▶ **Given text**

○ ○ ○ ○ ○ ○ ○

This article is part of the World Economic Forum's Geostrategy platform

The State Council Information Office of China released its Arctic white paper China’s Arctic Policy on January 26th, 2018. It’s the first official document that China has issued to clarify its basic positions, policy goals and major polices on Arctic affairs, writes Liu Jin, of the China Institute of International Studies.

Compared with other affairs, the Arctic did not rank high on China’s agenda for a rather long time. However, as the reform and opening-up policy proceeded, and the Arctic de-securitization process unfolded after the Cold War, China has renewed its focus on the region. In 1995, a group of Chinese scientists and journalists travelled to the North Pole and conducted research, China’s first such expedition. In 1996, China became a member of the International Arctic Science Committee, and in 2004, China built the Arctic Yellow River Station—its only Arctic station —in Svalbard’s Ny-Ålesund.

○ ○ ○ ○ ○ ○ ○

▶ **Aim a**
According to the passage on China's Arctic policy, in what year did China become a member of the International Arctic Science Committee?

○ ○ ○ ○ ○ ○ ○

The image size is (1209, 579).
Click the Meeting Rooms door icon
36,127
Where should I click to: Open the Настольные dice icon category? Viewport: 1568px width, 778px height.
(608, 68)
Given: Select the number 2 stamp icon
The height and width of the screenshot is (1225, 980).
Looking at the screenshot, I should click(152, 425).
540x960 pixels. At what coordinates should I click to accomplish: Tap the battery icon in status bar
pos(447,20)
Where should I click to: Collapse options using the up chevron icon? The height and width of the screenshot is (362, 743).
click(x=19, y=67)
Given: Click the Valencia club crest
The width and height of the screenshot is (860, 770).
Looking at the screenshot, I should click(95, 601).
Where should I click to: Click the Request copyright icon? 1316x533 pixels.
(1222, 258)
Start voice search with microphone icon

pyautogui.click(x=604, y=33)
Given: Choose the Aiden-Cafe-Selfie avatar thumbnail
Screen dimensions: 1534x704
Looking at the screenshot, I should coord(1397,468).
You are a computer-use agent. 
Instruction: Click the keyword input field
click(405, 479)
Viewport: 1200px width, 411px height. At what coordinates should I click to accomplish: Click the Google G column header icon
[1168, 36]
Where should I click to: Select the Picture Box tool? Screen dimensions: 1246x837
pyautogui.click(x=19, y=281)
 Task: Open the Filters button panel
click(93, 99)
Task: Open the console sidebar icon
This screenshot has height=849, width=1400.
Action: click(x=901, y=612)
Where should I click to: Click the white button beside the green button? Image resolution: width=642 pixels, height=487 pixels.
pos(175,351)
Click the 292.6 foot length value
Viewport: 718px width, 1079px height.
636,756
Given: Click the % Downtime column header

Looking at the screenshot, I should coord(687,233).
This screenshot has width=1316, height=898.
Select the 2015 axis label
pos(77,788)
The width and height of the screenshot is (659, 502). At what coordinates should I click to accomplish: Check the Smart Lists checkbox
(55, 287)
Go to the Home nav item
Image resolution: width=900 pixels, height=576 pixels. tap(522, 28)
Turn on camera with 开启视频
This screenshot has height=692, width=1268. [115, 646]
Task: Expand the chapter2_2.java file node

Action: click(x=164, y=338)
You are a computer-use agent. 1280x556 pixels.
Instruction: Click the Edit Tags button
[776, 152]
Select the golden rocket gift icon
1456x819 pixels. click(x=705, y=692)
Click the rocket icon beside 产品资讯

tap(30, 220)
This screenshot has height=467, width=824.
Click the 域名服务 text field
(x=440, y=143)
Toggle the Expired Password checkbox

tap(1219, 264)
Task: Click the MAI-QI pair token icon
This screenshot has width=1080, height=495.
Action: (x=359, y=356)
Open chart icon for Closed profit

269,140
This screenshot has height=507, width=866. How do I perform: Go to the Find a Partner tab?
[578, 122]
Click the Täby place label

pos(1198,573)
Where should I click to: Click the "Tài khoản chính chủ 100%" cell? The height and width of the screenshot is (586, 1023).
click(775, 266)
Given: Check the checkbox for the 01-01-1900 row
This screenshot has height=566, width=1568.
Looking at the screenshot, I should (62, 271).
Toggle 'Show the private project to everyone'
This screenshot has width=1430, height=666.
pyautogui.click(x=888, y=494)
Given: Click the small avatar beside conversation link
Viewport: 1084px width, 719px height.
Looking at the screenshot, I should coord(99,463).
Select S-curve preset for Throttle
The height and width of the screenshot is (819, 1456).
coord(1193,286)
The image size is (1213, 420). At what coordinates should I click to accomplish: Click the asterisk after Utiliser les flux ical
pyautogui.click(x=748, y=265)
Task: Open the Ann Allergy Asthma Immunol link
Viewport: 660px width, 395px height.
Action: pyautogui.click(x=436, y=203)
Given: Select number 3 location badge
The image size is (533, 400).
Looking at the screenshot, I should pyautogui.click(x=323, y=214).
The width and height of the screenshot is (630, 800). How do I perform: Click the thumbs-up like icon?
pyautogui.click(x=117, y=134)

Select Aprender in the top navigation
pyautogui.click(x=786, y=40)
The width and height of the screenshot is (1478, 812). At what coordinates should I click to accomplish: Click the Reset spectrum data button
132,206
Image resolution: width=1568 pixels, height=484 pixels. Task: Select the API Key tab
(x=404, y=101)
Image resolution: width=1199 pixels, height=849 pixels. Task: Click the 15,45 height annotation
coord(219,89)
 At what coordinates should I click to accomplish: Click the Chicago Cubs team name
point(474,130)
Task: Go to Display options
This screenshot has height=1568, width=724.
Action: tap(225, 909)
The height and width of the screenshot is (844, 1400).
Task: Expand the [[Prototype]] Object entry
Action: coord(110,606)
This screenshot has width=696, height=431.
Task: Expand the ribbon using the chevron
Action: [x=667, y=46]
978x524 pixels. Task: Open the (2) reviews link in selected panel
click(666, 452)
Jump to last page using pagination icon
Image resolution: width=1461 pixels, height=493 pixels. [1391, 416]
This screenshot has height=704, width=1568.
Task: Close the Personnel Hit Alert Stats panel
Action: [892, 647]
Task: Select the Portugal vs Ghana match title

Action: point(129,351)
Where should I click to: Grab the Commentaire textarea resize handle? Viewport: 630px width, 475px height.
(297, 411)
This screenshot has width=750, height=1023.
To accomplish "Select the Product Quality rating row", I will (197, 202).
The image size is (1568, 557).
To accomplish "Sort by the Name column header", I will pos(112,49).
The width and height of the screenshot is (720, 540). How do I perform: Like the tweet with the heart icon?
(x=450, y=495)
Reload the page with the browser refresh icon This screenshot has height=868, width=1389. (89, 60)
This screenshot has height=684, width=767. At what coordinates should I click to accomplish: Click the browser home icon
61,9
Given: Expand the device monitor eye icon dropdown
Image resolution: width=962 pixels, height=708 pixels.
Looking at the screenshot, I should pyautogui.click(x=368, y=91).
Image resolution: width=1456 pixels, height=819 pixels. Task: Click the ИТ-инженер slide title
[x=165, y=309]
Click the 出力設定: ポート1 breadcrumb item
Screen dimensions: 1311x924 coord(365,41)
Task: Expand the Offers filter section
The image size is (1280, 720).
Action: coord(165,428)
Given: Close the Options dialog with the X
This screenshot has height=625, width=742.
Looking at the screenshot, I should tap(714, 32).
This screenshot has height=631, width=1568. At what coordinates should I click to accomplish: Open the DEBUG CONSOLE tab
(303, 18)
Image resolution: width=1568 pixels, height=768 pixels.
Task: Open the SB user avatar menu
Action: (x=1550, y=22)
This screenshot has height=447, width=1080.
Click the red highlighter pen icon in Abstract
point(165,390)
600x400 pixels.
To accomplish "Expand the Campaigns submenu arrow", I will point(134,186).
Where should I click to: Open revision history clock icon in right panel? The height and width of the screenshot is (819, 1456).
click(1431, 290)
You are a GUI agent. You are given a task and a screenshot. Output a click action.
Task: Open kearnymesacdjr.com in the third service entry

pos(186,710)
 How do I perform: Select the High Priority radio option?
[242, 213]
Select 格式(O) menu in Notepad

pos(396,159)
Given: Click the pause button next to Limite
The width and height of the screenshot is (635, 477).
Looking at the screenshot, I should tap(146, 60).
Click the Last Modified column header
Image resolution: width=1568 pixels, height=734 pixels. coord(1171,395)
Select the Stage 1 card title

○ ○ ○ ○ ○ ○ ○

▶ **Aim b**
Reproduce the rows, starting at the first row and ending at the row that contains "Looking at the screenshot, I should click(152, 425).", with "Meeting Rooms" replaced by "Conference Rooms" and nothing else changed.

▶ **Correct output a**
1996

▶ **Correct output b**
The image size is (1209, 579).
Click the Conference Rooms door icon
36,127
Where should I click to: Open the Настольные dice icon category? Viewport: 1568px width, 778px height.
(608, 68)
Given: Select the number 2 stamp icon
The height and width of the screenshot is (1225, 980).
Looking at the screenshot, I should click(152, 425).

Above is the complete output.